▶ [Texto apresentado]
※

Quentin Tarantino é um notável artificie das memórias do cinema de antanho. Para alguém, como ele, que nunca estudou formalmente cinema e que aprendeu tudo vendo toneladas de filmes durante os anos em que trabalhou num modesto clube de vídeo, é uma façanha assinalável. A sua filmografia prova que Tarantino conhece de cor e salteado os filmes série B mais obscuros dos anos 60 e 70, italianos ou espanhóis, americanos ou franceses.
Desde
"Reservoir Dogs" (1992) que Tarantino tem mostrado a sua mestria na reciclagem estimulante de referências estilísticas de um cinema de culto de décadas passadas. Sam Peckinpah, Samuel Fuller ou Godard são apenas algumas das influências mais notórias. Mas o sucesso de Tarantino não seria o mesmo se não fosse um brilhante escritor de argumentos e, sobretudo, de diálogos. Diálogos sempre febris, improváveis e de grande acutilância, escritos à justa medida dos actores que escrupulosamente escolhe para os papéis. A utilização criativa da música nos seus filmes é outra espinha dorsal da linguagem do seu cinema, capaz de empolgar e de surpreender na forma como encaixa em determinadas cenas e sequências.
E isto para dizer que chegamos a "Django Libertado", estreado há dias em Portugal. Um filme que vinha cunhado com altíssimas expectativas (mais do que o seu anterior "Inglorious Basterds"), prometendo revolucionar os códigos estilísticos do género maior da cinefilia norte-americana: o Western.
Ora, a verdade é que
"Django Libertado" tem dividido opiniões de forma peremptória. Há os que o elevam à genialidade pós-moderna do cinema contemporâneo e há os que se sentem totalmente defraudados com esta incursão de Tarantino no western. Para ser claro e directo, eu sinto-me exactamente no meio destes sentimentos extremados: por um lado, não reconheço o génio neste filme como reconheci em filmes anteriores; por outro lado, creio que ainda assim consegue incutir frescura estética a um género difícil de inovar mas sem arrojo e entusiasmo desmesurados.

※

▶ [Dados brutos]
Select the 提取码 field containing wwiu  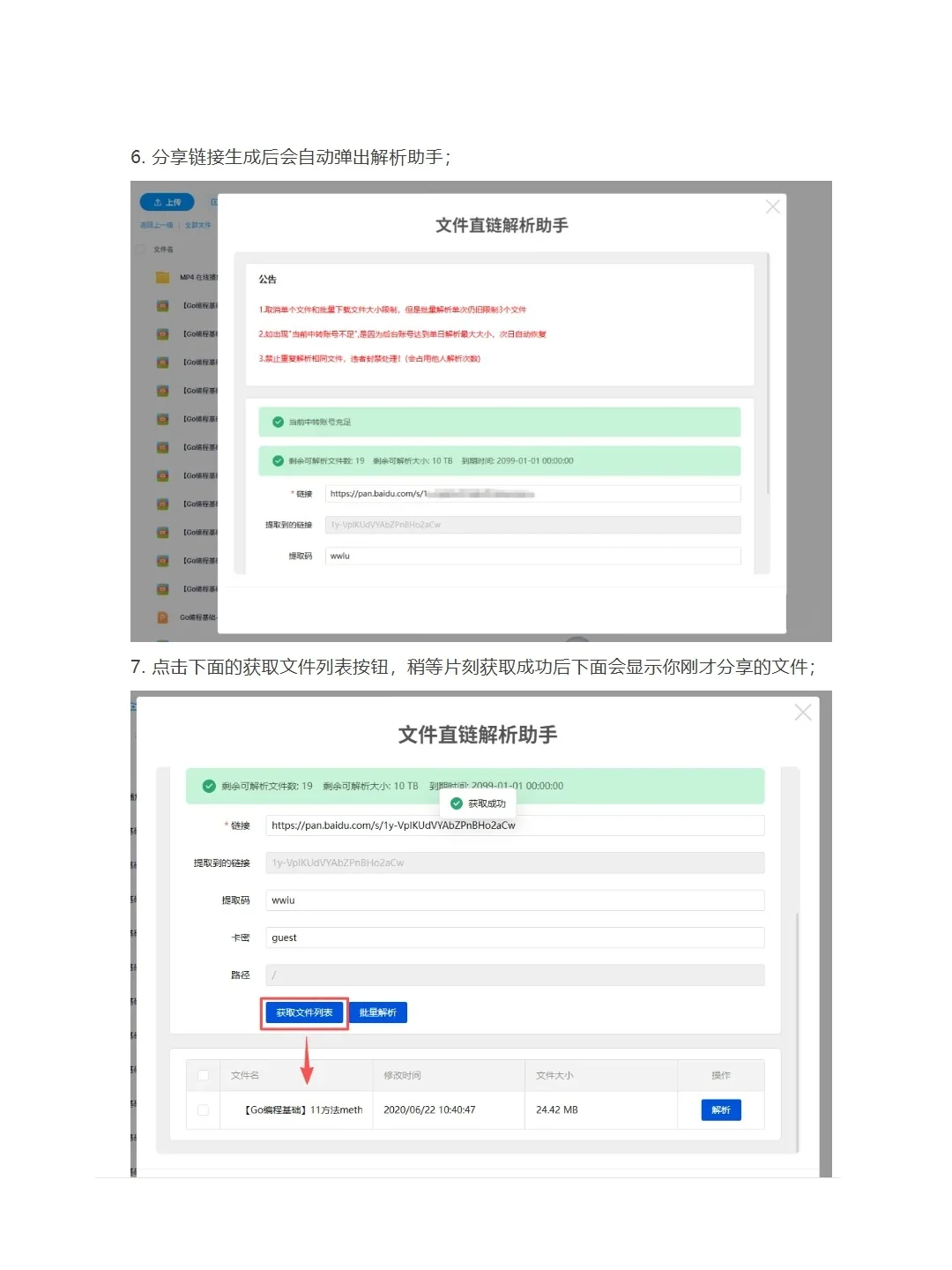click(x=516, y=900)
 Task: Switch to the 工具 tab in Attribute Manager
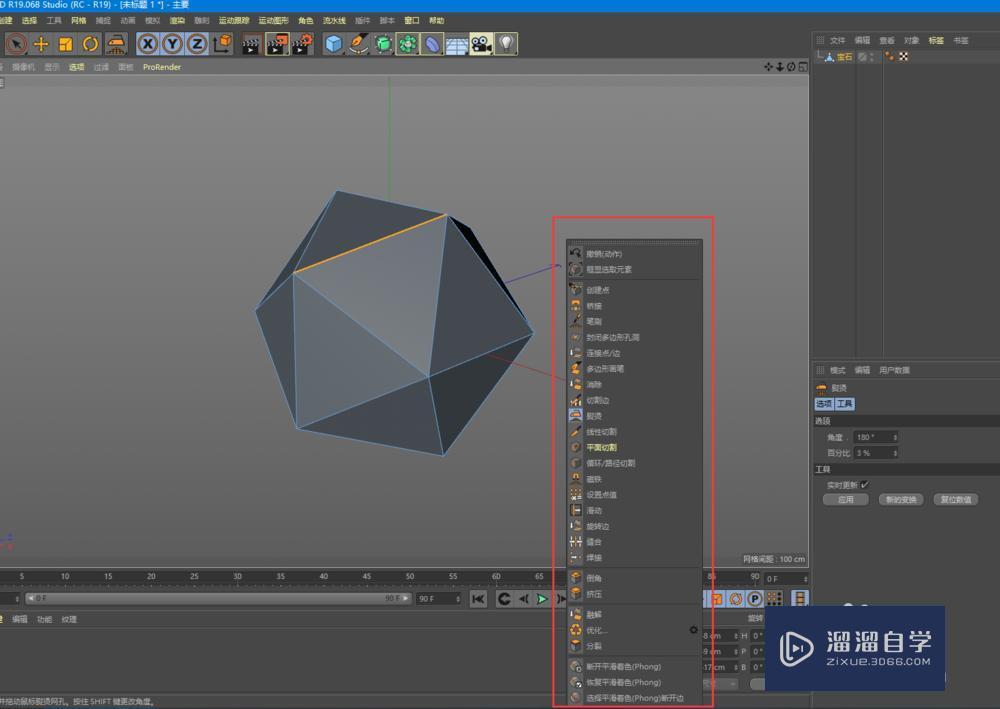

※

▶ [Instruções]
• 1. Enumere todos os títulos de filmes de Tarantino citados no texto apresentado.
• 2. Indique se cada afirmação concorda com o texto apresentado e cite as palavras exatas que o comprovam: (a) Tarantino estudou cinema formalmente; (b) o autor reconhece em "Django Libertado" o mesmo génio que viu em filmes anteriores; (c) "Django Libertado" chegou com expectativas maiores do que "Inglorious Basterds".

▶ [Soluções por tarefa]
• 1. "Reservoir Dogs", "Django Libertado" e "Inglorious Basterds".

• 2.
(a) Não: «nunca estudou formalmente cinema».
(b) Não: «não reconheço o génio neste filme como reconheci em filmes anteriores».
(c) Sim: «vinha cunhado com altíssimas expectativas (mais do que o seu anterior "Inglorious Basterds")».